• _EXERCISE_: Could you please repeat all of the entries exactly as written?

[Stored items]
=== Begin Enclosure ===

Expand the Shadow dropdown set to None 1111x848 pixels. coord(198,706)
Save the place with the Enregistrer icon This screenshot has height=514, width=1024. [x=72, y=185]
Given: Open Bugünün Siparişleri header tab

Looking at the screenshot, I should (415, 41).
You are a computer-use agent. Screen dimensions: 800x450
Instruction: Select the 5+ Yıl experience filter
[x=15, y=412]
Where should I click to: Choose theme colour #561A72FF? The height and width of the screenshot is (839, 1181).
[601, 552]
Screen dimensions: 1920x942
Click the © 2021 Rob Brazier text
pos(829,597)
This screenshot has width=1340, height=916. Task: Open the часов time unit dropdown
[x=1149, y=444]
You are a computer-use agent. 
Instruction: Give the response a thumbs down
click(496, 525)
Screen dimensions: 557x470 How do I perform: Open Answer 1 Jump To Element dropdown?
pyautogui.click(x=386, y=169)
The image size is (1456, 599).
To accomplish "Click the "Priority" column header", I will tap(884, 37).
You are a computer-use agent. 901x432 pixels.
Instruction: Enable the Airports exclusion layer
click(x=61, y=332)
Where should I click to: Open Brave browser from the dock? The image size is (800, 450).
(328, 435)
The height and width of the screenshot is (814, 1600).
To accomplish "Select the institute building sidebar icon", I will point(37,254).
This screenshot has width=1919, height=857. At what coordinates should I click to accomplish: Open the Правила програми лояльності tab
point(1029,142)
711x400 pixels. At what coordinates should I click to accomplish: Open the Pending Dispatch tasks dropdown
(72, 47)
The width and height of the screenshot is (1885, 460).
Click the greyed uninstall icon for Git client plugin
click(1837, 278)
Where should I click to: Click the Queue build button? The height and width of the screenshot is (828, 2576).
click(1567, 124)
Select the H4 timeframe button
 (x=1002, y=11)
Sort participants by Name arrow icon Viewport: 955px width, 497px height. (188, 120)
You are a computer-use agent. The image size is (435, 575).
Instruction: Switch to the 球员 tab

=== End Enclosure ===

• _RESPONSE AREA_:
Expand the Shadow dropdown set to None 1111x848 pixels. coord(198,706)
Save the place with the Enregistrer icon This screenshot has height=514, width=1024. [x=72, y=185]
Given: Open Bugünün Siparişleri header tab

Looking at the screenshot, I should (415, 41).
You are a computer-use agent. Screen dimensions: 800x450
Instruction: Select the 5+ Yıl experience filter
[x=15, y=412]
Where should I click to: Choose theme colour #561A72FF? The height and width of the screenshot is (839, 1181).
[601, 552]
Screen dimensions: 1920x942
Click the © 2021 Rob Brazier text
pos(829,597)
This screenshot has width=1340, height=916. Task: Open the часов time unit dropdown
[x=1149, y=444]
You are a computer-use agent. 
Instruction: Give the response a thumbs down
click(496, 525)
Screen dimensions: 557x470 How do I perform: Open Answer 1 Jump To Element dropdown?
pyautogui.click(x=386, y=169)
The image size is (1456, 599).
To accomplish "Click the "Priority" column header", I will tap(884, 37).
You are a computer-use agent. 901x432 pixels.
Instruction: Enable the Airports exclusion layer
click(x=61, y=332)
Where should I click to: Open Brave browser from the dock? The image size is (800, 450).
(328, 435)
The height and width of the screenshot is (814, 1600).
To accomplish "Select the institute building sidebar icon", I will point(37,254).
This screenshot has width=1919, height=857. At what coordinates should I click to accomplish: Open the Правила програми лояльності tab
point(1029,142)
711x400 pixels. At what coordinates should I click to accomplish: Open the Pending Dispatch tasks dropdown
(72, 47)
The width and height of the screenshot is (1885, 460).
Click the greyed uninstall icon for Git client plugin
click(1837, 278)
Where should I click to: Click the Queue build button? The height and width of the screenshot is (828, 2576).
click(1567, 124)
Select the H4 timeframe button
 (x=1002, y=11)
Sort participants by Name arrow icon Viewport: 955px width, 497px height. (188, 120)
You are a computer-use agent. The image size is (435, 575).
Instruction: Switch to the 球员 tab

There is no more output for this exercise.